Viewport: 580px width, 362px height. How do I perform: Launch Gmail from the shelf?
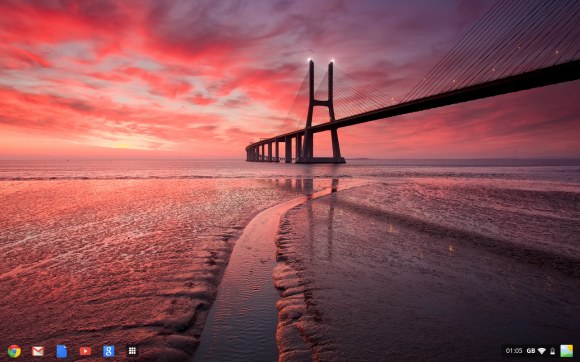pos(38,351)
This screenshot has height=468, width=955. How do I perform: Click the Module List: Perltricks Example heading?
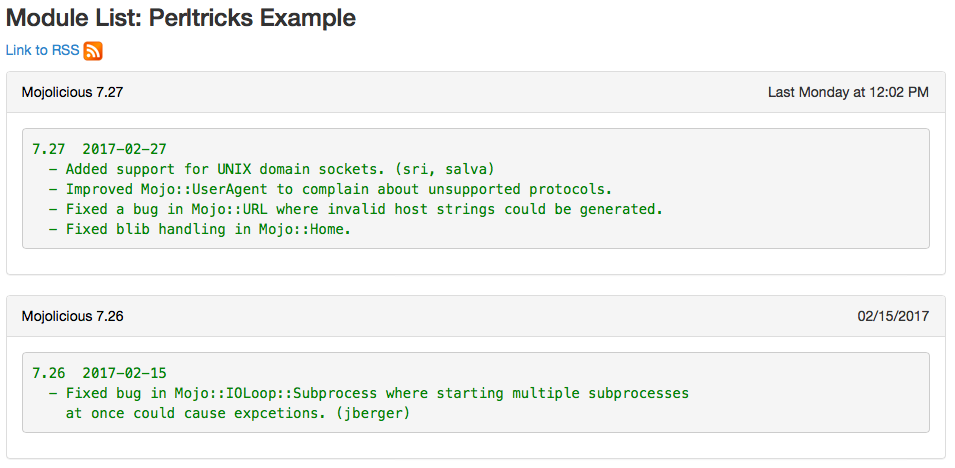[x=181, y=18]
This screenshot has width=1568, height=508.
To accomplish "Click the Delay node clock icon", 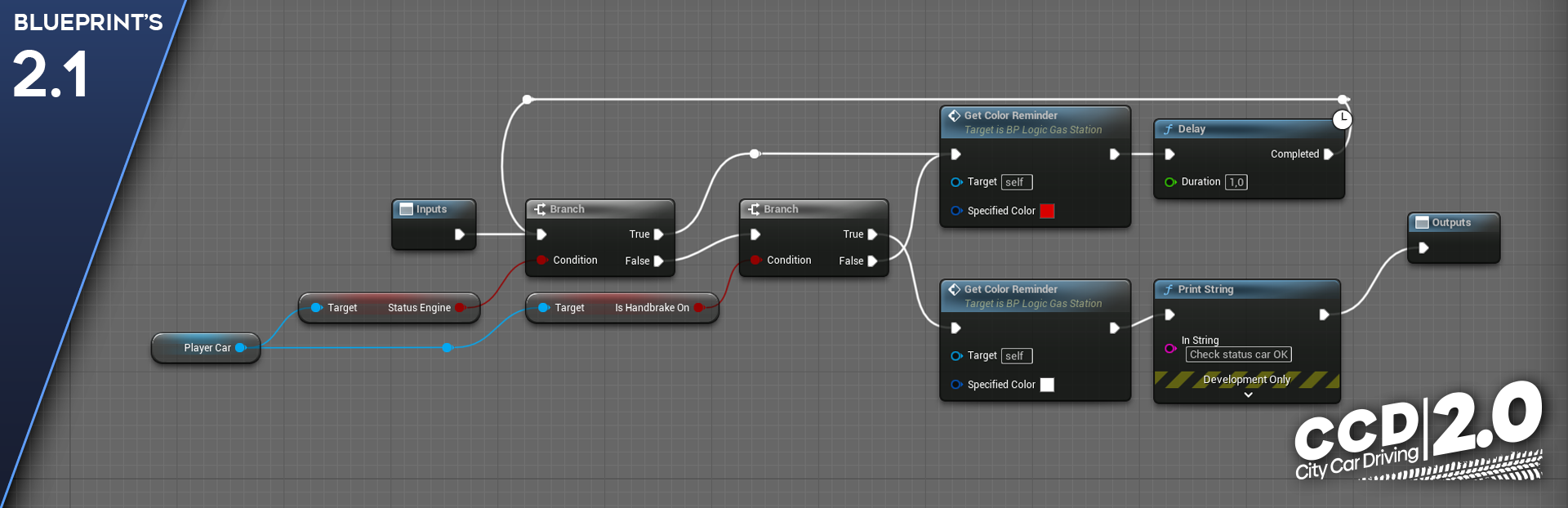I will pos(1342,120).
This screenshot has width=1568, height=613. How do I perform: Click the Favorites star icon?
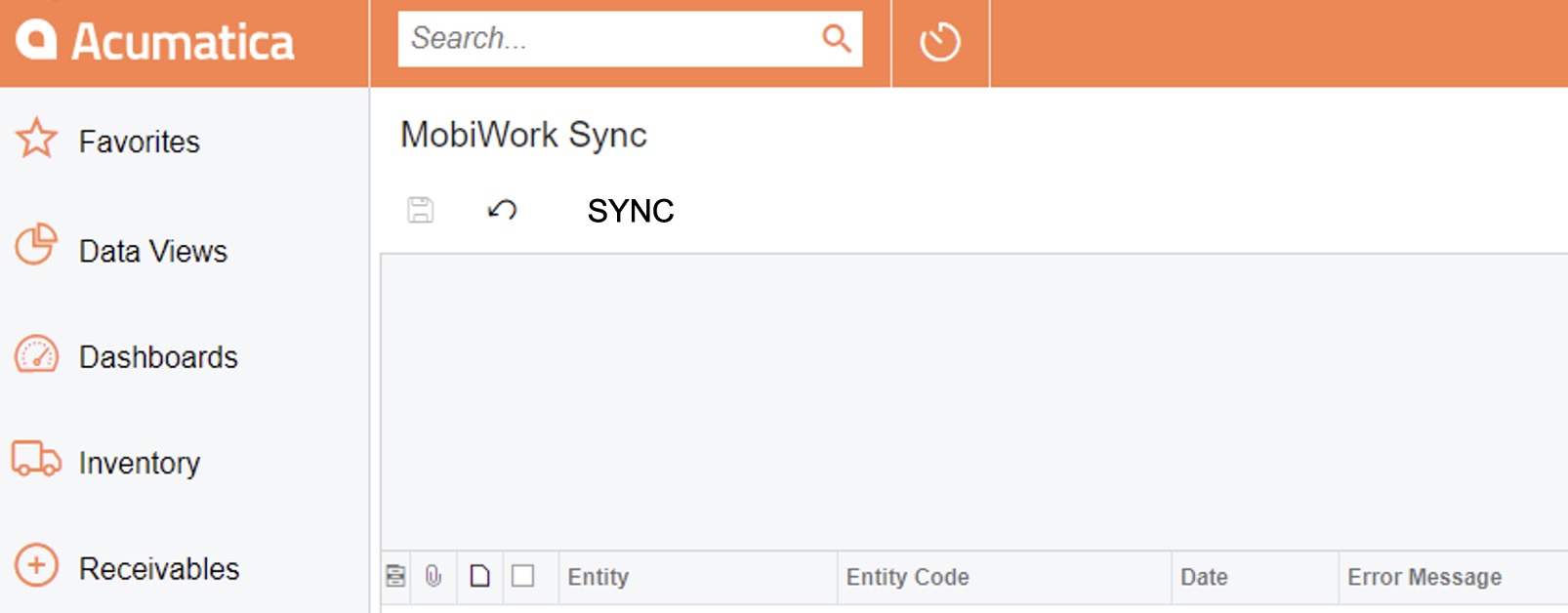point(37,139)
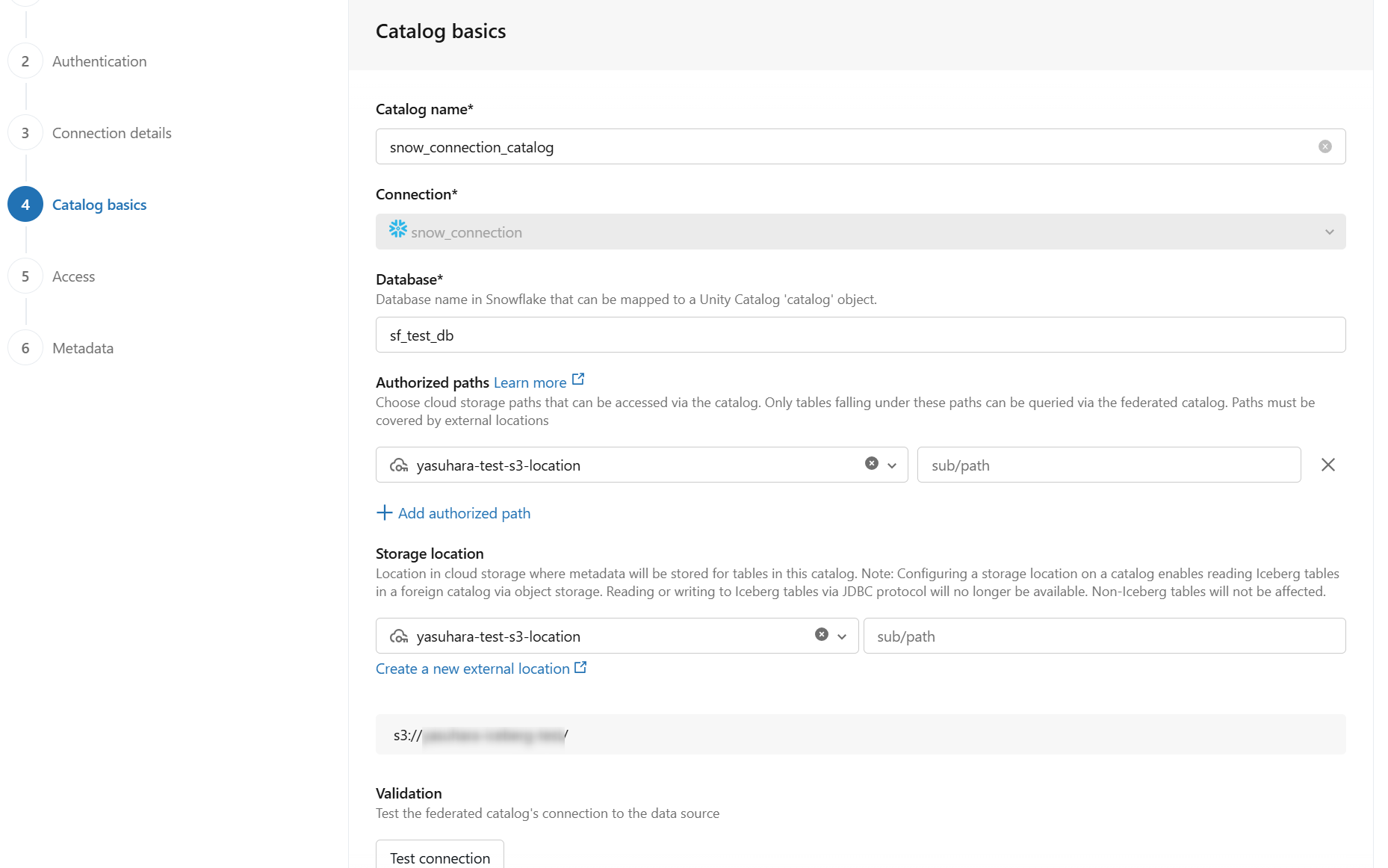Go to Metadata step
The image size is (1388, 868).
[83, 348]
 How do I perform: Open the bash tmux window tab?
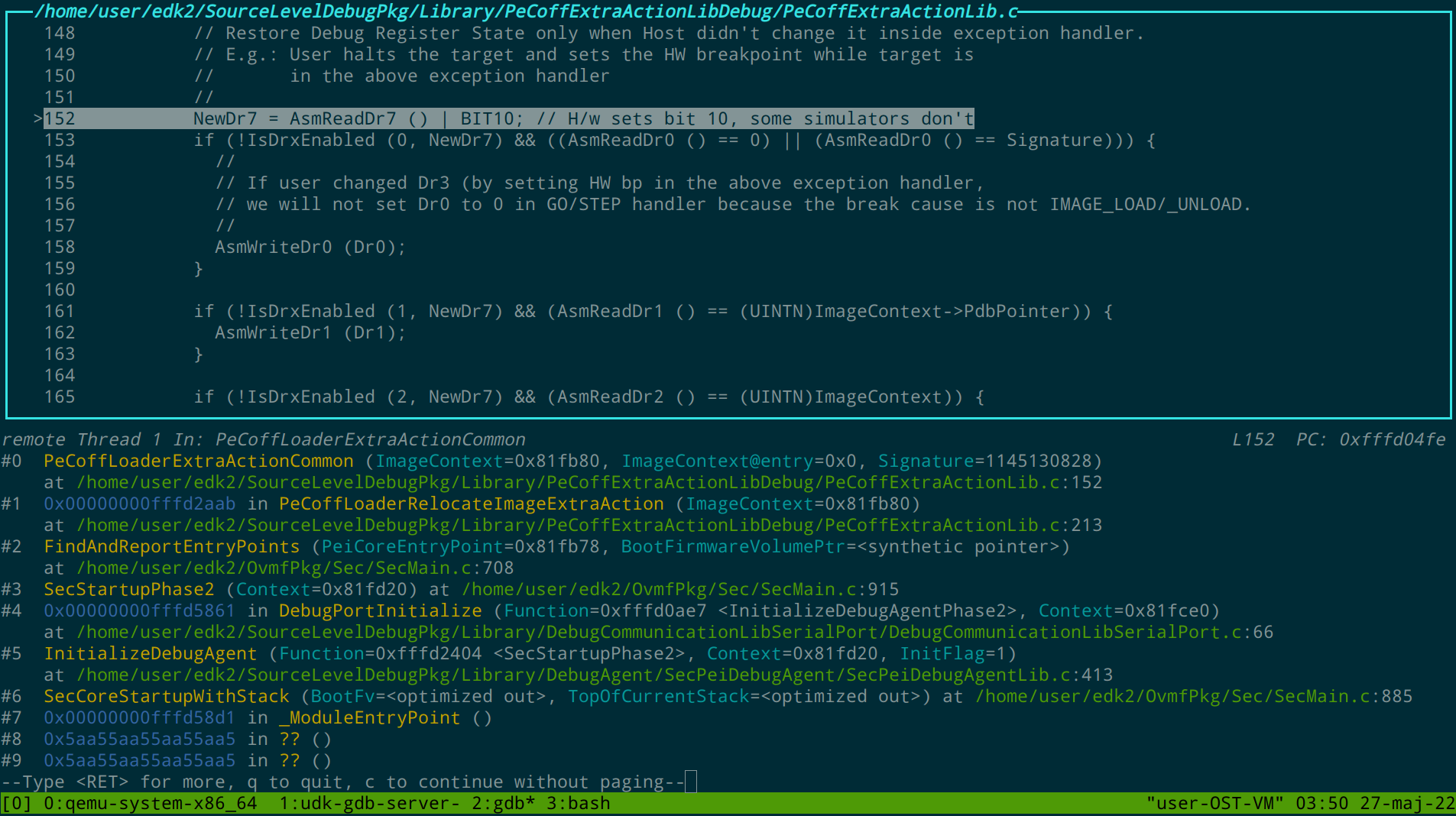coord(578,804)
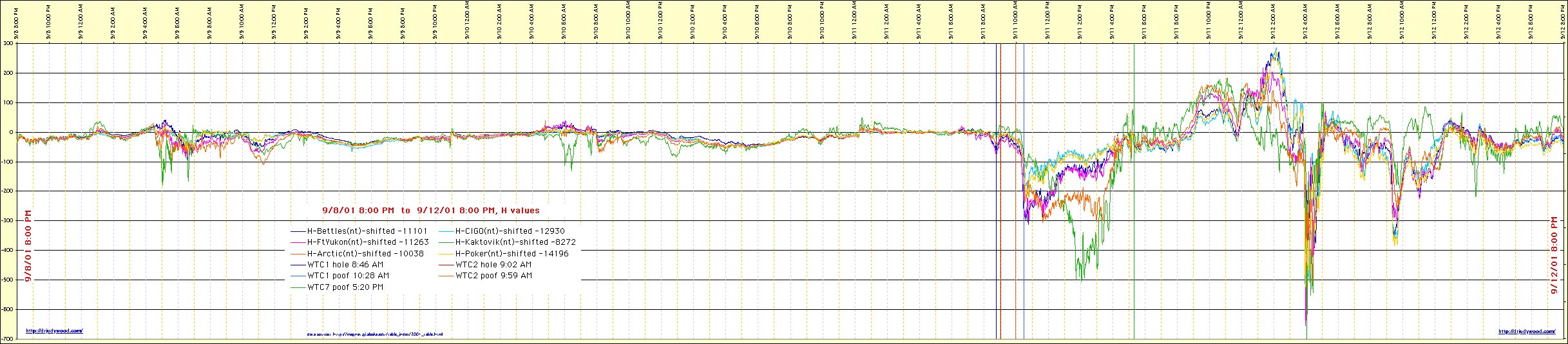Image resolution: width=1568 pixels, height=344 pixels.
Task: Select the WTC2 poof 9:59 AM legend label
Action: (x=493, y=276)
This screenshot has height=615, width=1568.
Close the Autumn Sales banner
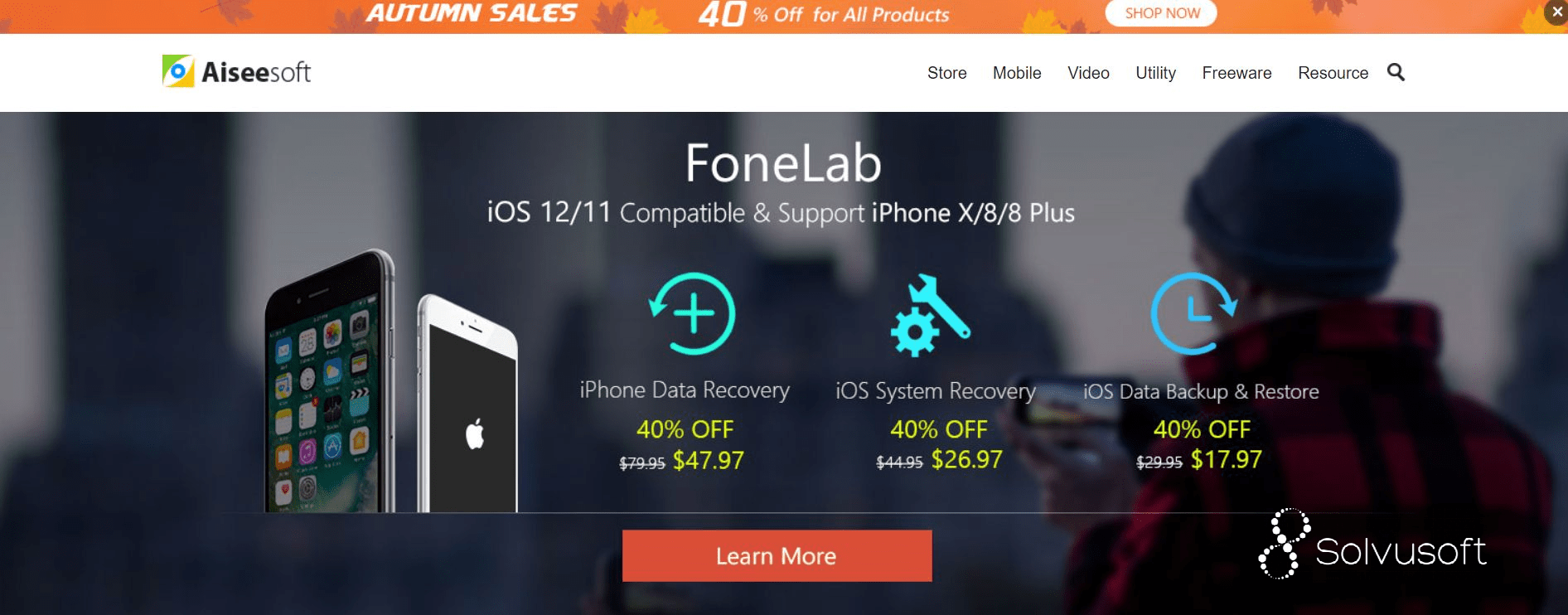click(x=1556, y=12)
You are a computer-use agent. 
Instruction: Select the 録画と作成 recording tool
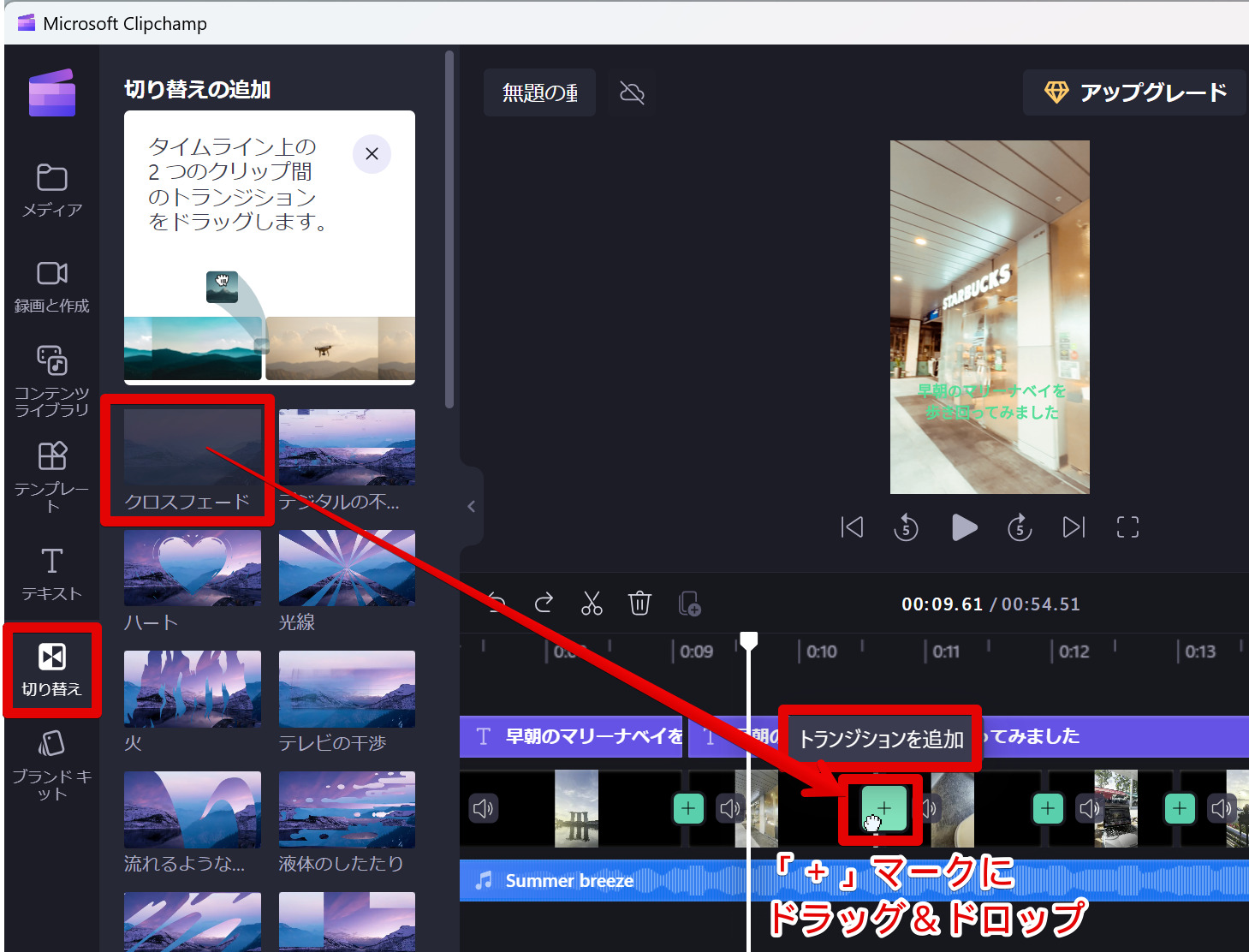[52, 287]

+ + + +

* **What is expected**
Everything from the line with "This screenshot has height=615, width=1568." through the end of the records is to be repeated exactly. The pictures are not.

* **Answer for this exercise**
This screenshot has height=615, width=1568.
Close the Autumn Sales banner
click(x=1556, y=12)
You are a computer-use agent. 
Instruction: Select the 録画と作成 recording tool
[52, 287]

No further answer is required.